* **Problem description**:
Return these lines to me exactly as they stand, with no changes.

* **Material**:
════════════════
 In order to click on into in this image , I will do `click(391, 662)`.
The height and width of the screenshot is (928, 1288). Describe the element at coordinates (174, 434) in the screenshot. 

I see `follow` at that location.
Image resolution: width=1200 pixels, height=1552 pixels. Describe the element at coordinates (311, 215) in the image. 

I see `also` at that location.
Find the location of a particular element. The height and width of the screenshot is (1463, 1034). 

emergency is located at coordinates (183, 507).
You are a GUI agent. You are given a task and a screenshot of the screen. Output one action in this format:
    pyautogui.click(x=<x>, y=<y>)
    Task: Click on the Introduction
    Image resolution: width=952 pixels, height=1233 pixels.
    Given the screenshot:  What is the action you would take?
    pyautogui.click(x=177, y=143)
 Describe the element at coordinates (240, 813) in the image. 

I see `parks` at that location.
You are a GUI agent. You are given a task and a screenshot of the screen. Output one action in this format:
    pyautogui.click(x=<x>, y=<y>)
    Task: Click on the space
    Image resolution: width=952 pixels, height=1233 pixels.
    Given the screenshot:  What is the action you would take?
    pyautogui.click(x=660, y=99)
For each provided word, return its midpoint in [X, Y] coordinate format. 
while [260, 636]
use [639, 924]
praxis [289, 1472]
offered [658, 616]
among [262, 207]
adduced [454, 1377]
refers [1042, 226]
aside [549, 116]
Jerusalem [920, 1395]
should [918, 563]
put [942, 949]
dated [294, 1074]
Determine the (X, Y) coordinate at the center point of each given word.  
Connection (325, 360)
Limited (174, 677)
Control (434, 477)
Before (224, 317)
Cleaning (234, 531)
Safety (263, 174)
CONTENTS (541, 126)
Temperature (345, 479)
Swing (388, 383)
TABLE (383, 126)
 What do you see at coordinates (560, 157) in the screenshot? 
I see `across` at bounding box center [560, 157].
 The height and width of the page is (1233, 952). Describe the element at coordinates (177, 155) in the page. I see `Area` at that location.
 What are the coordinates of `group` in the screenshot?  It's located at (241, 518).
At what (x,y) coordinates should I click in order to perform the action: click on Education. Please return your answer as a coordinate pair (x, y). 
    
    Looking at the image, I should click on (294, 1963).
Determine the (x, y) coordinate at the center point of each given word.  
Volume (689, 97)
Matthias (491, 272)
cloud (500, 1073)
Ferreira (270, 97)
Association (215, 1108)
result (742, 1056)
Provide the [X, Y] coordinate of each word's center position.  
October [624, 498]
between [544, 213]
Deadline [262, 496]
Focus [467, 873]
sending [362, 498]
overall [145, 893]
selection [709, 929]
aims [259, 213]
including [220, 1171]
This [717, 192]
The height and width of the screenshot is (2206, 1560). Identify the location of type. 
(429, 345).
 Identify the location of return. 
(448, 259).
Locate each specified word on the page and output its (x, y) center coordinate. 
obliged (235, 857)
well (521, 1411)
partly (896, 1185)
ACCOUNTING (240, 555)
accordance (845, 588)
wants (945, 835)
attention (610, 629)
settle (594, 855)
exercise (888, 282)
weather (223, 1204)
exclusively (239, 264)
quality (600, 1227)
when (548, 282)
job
════════════════
* **Answer below**:
 In order to click on into in this image , I will do `click(391, 662)`.
The height and width of the screenshot is (928, 1288). Describe the element at coordinates (174, 434) in the screenshot. 

I see `follow` at that location.
Image resolution: width=1200 pixels, height=1552 pixels. Describe the element at coordinates (311, 215) in the image. 

I see `also` at that location.
Find the location of a particular element. The height and width of the screenshot is (1463, 1034). 

emergency is located at coordinates (183, 507).
You are a GUI agent. You are given a task and a screenshot of the screen. Output one action in this format:
    pyautogui.click(x=<x>, y=<y>)
    Task: Click on the Introduction
    Image resolution: width=952 pixels, height=1233 pixels.
    Given the screenshot:  What is the action you would take?
    pyautogui.click(x=177, y=143)
 Describe the element at coordinates (240, 813) in the image. 

I see `parks` at that location.
You are a GUI agent. You are given a task and a screenshot of the screen. Output one action in this format:
    pyautogui.click(x=<x>, y=<y>)
    Task: Click on the space
    Image resolution: width=952 pixels, height=1233 pixels.
    Given the screenshot:  What is the action you would take?
    pyautogui.click(x=660, y=99)
For each provided word, return its midpoint in [X, Y] coordinate format. 
while [260, 636]
use [639, 924]
praxis [289, 1472]
offered [658, 616]
among [262, 207]
adduced [454, 1377]
refers [1042, 226]
aside [549, 116]
Jerusalem [920, 1395]
should [918, 563]
put [942, 949]
dated [294, 1074]
Determine the (X, Y) coordinate at the center point of each given word.  
Connection (325, 360)
Limited (174, 677)
Control (434, 477)
Before (224, 317)
Cleaning (234, 531)
Safety (263, 174)
CONTENTS (541, 126)
Temperature (345, 479)
Swing (388, 383)
TABLE (383, 126)
 What do you see at coordinates (560, 157) in the screenshot? 
I see `across` at bounding box center [560, 157].
 The height and width of the page is (1233, 952). Describe the element at coordinates (177, 155) in the page. I see `Area` at that location.
 What are the coordinates of `group` in the screenshot?  It's located at (241, 518).
At what (x,y) coordinates should I click in order to perform the action: click on Education. Please return your answer as a coordinate pair (x, y). 
    
    Looking at the image, I should click on (294, 1963).
Determine the (x, y) coordinate at the center point of each given word.  
Volume (689, 97)
Matthias (491, 272)
cloud (500, 1073)
Ferreira (270, 97)
Association (215, 1108)
result (742, 1056)
Provide the [X, Y] coordinate of each word's center position.  
October [624, 498]
between [544, 213]
Deadline [262, 496]
Focus [467, 873]
sending [362, 498]
overall [145, 893]
selection [709, 929]
aims [259, 213]
including [220, 1171]
This [717, 192]
The height and width of the screenshot is (2206, 1560). Identify the location of type. 
(429, 345).
 Identify the location of return. 
(448, 259).
Locate each specified word on the page and output its (x, y) center coordinate. 
obliged (235, 857)
well (521, 1411)
partly (896, 1185)
ACCOUNTING (240, 555)
accordance (845, 588)
wants (945, 835)
attention (610, 629)
settle (594, 855)
exercise (888, 282)
weather (223, 1204)
exclusively (239, 264)
quality (600, 1227)
when (548, 282)
job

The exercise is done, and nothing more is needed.